> _What the exercise asks_
From the entries below, please output exactly the lines starting at the one containing "Click inside the 搜索 search input field" and ending at the one containing "Click the document", both included.

> _Data excerpts_
- - - - -

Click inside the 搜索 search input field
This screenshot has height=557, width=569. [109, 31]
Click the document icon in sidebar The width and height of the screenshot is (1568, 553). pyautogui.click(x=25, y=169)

- - - - -

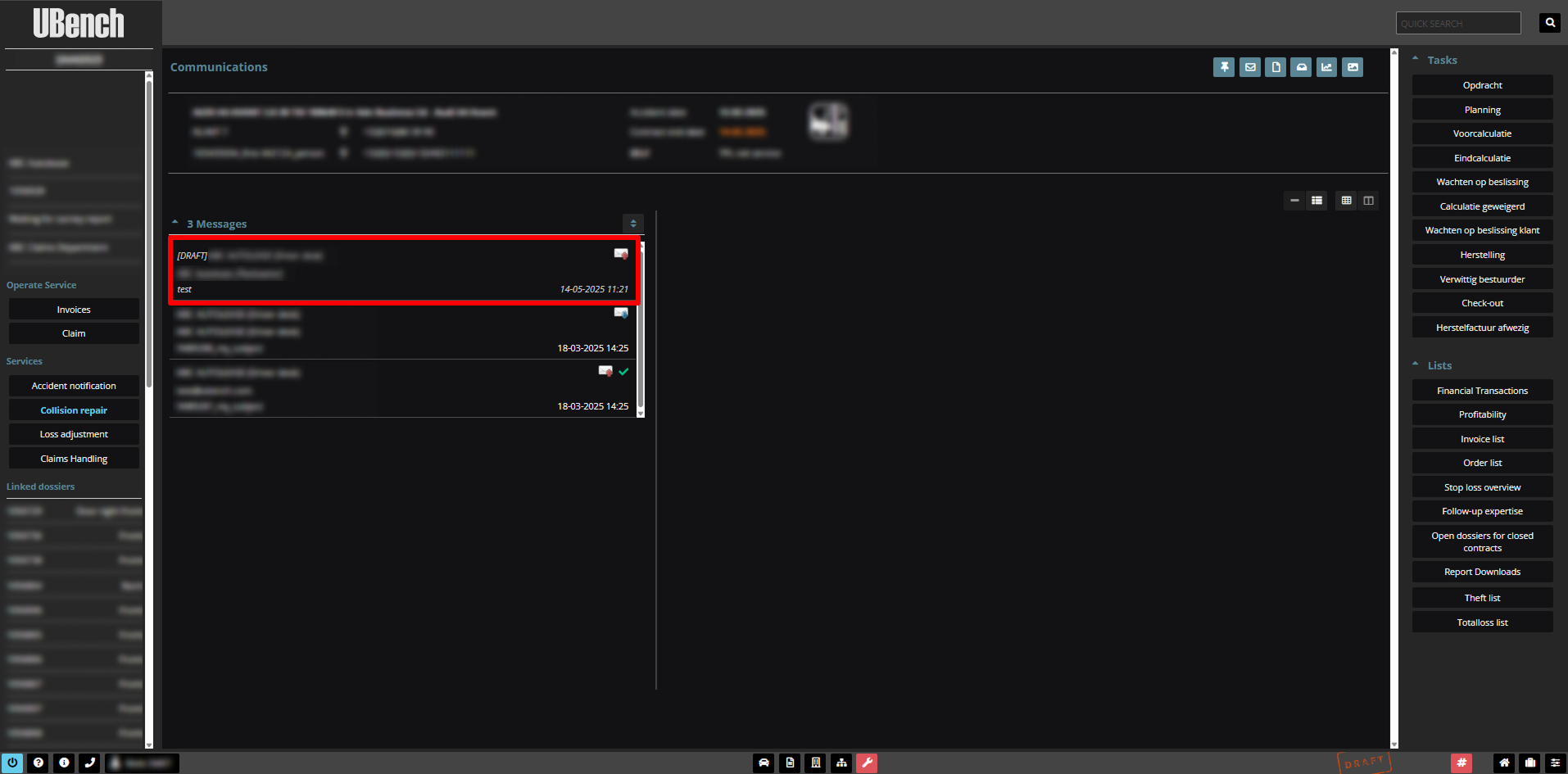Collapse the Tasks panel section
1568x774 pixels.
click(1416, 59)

- - - - -

> _Result of the task_
Click inside the 搜索 search input field
This screenshot has height=557, width=569. [109, 31]
Click the document icon in sidebar The width and height of the screenshot is (1568, 553). pyautogui.click(x=25, y=169)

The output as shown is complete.